▶ Directions
Copy out the lines of the listing word for word, starting at the first line and ending at the line that contains "Action: tap(790, 491)".

[Word and element location listing]
========

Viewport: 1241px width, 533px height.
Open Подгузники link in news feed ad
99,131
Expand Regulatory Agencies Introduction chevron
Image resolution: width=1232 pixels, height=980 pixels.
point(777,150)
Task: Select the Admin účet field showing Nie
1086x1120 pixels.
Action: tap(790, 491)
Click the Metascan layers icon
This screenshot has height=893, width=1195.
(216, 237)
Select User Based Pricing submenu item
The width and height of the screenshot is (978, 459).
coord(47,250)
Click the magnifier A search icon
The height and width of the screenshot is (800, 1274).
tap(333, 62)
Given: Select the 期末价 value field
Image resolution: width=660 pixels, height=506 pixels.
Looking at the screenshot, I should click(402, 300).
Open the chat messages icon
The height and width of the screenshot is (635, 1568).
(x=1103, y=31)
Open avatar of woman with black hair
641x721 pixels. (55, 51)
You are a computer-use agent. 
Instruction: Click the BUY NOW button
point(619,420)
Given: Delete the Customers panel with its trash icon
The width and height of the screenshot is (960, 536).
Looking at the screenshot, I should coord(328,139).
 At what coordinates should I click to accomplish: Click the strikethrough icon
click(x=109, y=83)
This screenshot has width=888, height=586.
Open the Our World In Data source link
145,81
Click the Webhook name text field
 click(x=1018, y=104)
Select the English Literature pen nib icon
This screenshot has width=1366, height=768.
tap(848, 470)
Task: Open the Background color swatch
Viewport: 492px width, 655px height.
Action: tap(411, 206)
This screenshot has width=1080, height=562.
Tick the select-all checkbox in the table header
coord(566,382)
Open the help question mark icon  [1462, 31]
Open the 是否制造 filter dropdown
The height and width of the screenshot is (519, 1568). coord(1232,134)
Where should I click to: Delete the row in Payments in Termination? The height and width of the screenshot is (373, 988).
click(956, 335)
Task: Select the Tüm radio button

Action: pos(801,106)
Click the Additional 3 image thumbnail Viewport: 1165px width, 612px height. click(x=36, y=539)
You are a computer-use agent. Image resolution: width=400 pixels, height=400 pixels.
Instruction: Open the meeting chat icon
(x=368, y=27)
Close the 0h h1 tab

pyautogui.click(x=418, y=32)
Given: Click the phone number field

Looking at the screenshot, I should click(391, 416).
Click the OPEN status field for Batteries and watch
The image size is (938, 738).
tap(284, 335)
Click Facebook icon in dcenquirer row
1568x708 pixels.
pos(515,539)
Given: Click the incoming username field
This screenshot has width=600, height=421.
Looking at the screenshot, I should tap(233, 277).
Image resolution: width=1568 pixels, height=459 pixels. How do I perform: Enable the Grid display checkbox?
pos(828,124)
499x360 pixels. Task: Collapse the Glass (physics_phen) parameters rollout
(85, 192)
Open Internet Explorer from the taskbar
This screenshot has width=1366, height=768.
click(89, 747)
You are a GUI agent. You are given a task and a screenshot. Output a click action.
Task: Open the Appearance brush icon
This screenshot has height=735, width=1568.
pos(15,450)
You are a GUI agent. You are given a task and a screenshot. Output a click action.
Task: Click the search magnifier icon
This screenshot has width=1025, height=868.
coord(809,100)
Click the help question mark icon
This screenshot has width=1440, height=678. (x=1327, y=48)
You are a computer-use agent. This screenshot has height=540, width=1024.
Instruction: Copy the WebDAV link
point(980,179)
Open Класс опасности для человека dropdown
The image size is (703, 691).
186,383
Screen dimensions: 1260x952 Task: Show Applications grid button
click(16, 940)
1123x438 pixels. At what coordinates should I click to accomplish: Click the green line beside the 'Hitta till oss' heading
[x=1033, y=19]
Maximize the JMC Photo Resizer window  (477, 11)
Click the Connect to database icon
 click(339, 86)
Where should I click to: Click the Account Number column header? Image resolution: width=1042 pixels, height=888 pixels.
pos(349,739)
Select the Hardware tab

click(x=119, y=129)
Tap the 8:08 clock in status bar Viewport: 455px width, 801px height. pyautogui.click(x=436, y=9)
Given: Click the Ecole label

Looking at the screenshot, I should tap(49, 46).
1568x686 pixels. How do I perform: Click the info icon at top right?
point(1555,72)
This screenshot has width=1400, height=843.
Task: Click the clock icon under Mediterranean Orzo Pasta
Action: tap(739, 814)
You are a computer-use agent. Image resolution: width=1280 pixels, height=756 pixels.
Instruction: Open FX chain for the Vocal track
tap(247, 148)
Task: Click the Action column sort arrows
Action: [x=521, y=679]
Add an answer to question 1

========

▶ Task answer
Viewport: 1241px width, 533px height.
Open Подгузники link in news feed ad
99,131
Expand Regulatory Agencies Introduction chevron
Image resolution: width=1232 pixels, height=980 pixels.
point(777,150)
Task: Select the Admin účet field showing Nie
1086x1120 pixels.
Action: tap(790, 491)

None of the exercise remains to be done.